Metals share a few key traits. They are shiny when freshly cut or polished. They bend instead of breaking when hit, which means you can hammer them into flat sheets or pull them into long wires. They also let heat and electricity pass through easily. That is why pots are made of metal and electrical wires are made of copper.

Metals have these traits because of how their atoms behave. In most materials, each atom holds tightly to its own electrons. In metals, the atoms share a loose "sea" of electrons that can move around freely. Those moving electrons carry electricity through a wire and carry heat through a pan.

Humans have used metals for thousands of years. The first metal people worked with was probably copper, about 9,000 years ago. Later, people learned to mix copper with tin to make bronze, a harder metal. That discovery was so important that a whole period of history is called the Bronze Age. Around 3,000 years ago, people figured out how to heat iron ore hot enough to shape it. The Iron Age began, and iron tools and weapons spread around the world.

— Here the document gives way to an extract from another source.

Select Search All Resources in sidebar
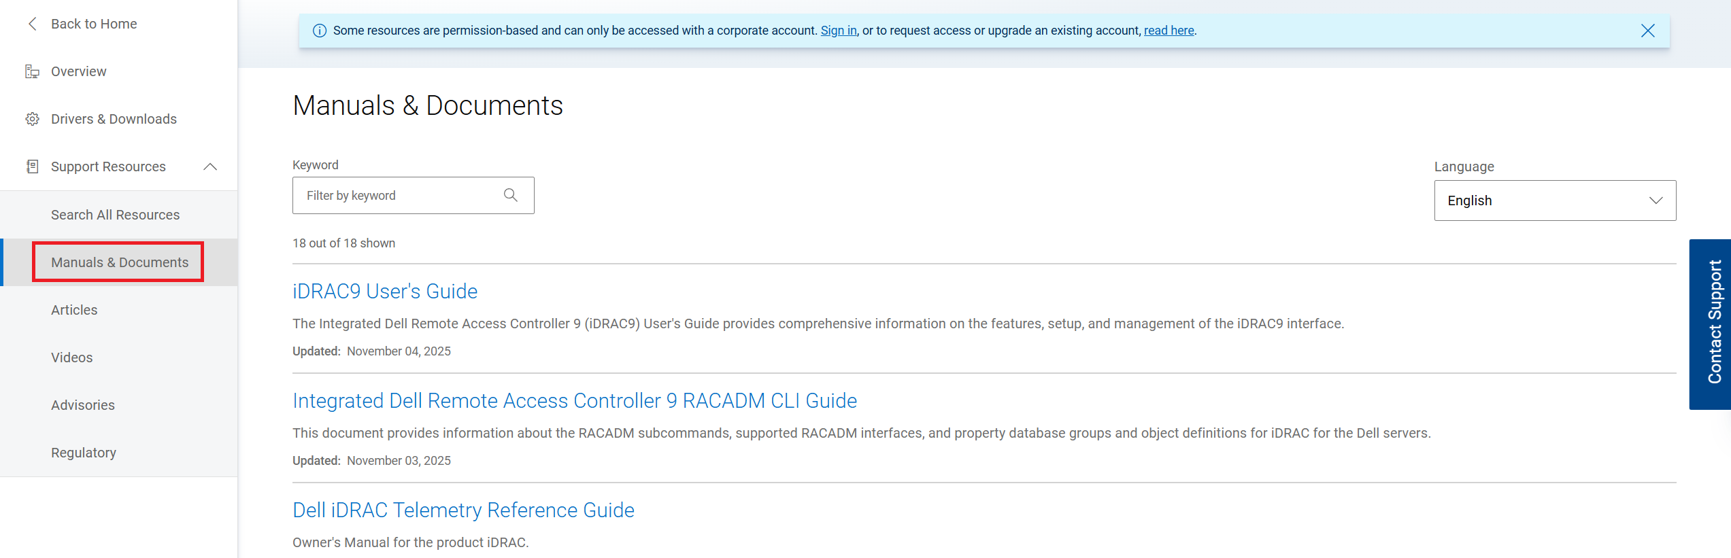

Different metals have different jobs. Iron mixed with a little carbon becomes steel, which is used in cars, bridges, and tall buildings. Aluminum is light, so it is used in airplanes and soda cans. Copper carries electricity well, so it fills the wires inside your walls. Gold does not rust or tarnish, which is why ancient gold treasures still shine after thousands of years.

Not every metal is safe. Mercury and lead can poison people, and scientists once used them without knowing the danger. Old paint sometimes contained lead. Old thermometers held mercury. Today, both are carefully controlled.

Metals are one of the most recycled materials on Earth. A steel can, a copper pipe, or an aluminum foil ball can be melted down and made into something new, again and again, without losing its strength. The steel in a skyscraper today may once have been part of an old car, a bridge, or a washing machine.